Tout à chacun peut éprouver dans ses interactions quotidiennes. les différences de comportement entre générations. Ce n’est pas pour rien que les catégories médiatico-marketing de générations X, Y, Z et autre baby-boom sont populaires. De leur côté, les sociologues et les économistes prennent ces questions de générations au sérieux car ce sont de véritables facteurs de différenciation sociale. Qu’en est-il de cet effet de génération dans l’agriculture française ?

Cet article est motivé par la lecture du livre d'Anne Case et Angus Deaton « Morts de désespoir. L’avenir du capitalisme” (PUF, 2021) que nous avons déjà évoqué dans un ancien numéro de la Lettre économique (n° 415) ; les deux auteurs analysent l’accroissement des inégalités au sein de la population américaine et notamment le déclassement social subi par les ouvriers sans qualification, blancs non-hispaniques (la statistique publique américaine utilise des critères ethniques). Nous souhaitons revenir à ce livre parce que nous n’avons pas évoqué dans notre précédent article, un aspect important de l’analyse : le facteur générationnel du processus de déclassement du monde ouvrier aux Etats-Unis. Cet effet générationnel nous interpelle car on sent bien qu’il peut être présent dans l’agriculture française.
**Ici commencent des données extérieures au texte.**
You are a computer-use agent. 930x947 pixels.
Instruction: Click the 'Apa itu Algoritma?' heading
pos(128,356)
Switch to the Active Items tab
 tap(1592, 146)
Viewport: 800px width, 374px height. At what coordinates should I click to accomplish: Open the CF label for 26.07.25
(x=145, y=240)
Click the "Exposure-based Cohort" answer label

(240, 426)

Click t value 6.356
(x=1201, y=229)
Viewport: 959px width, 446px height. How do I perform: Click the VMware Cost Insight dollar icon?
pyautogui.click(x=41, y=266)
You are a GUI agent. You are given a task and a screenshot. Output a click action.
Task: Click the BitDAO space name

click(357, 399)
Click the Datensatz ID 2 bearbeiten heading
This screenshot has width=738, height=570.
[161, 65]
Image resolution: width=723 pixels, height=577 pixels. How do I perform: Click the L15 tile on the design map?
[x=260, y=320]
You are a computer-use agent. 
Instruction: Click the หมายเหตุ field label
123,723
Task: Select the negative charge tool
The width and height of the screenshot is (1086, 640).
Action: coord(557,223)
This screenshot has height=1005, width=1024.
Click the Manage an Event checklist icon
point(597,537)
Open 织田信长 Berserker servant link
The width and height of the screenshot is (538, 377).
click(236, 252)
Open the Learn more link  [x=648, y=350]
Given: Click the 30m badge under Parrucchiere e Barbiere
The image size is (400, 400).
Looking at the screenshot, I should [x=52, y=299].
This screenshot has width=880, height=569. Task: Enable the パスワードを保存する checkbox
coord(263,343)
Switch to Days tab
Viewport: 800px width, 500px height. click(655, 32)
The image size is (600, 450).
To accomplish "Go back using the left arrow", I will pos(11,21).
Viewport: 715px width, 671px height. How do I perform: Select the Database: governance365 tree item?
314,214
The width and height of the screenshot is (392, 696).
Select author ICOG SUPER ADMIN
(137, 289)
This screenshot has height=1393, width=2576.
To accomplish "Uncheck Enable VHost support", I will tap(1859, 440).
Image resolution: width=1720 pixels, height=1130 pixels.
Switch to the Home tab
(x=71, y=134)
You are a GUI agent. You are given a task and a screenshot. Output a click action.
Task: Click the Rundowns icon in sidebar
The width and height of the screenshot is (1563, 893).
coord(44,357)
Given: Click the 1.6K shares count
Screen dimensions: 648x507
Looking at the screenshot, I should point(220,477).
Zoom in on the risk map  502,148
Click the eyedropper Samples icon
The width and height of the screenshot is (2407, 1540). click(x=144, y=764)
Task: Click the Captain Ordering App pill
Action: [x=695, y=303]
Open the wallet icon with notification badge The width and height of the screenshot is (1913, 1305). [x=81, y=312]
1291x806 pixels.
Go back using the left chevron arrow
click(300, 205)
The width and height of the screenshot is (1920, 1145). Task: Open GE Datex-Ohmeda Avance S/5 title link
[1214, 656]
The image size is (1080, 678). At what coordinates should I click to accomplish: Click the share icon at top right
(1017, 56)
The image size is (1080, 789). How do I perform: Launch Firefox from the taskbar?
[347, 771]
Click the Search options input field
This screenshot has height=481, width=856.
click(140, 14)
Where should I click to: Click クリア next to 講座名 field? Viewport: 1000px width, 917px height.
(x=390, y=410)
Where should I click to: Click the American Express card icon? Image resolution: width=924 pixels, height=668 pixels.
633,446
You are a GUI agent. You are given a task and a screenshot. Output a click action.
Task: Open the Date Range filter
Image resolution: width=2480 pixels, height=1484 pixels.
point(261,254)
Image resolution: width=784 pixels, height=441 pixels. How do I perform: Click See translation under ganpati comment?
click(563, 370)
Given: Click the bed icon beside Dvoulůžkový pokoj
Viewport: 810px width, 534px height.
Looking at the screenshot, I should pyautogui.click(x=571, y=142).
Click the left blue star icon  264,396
Selon nos auteurs, le déclassement du monde ouvrier aux Etats-Unis est un effet de ce que les anglophones nomment globalisation : mondialisation des économies et démantèlement des dispositifs sociaux protecteurs (issus des régimes fordiste et postfordiste). Or cette globalisation a eu des effets différenciés au sein de la population américaine selon les générations ; c’est particulièrement clair pour le monde ouvrier. En compulsant différentes données sociales, nos auteurs montrent que les revenus moyens des ouvriers (non-qualifiés blancs non-hispaniques) se sont dégradés génération après génération depuis 40 ans (graphique 1).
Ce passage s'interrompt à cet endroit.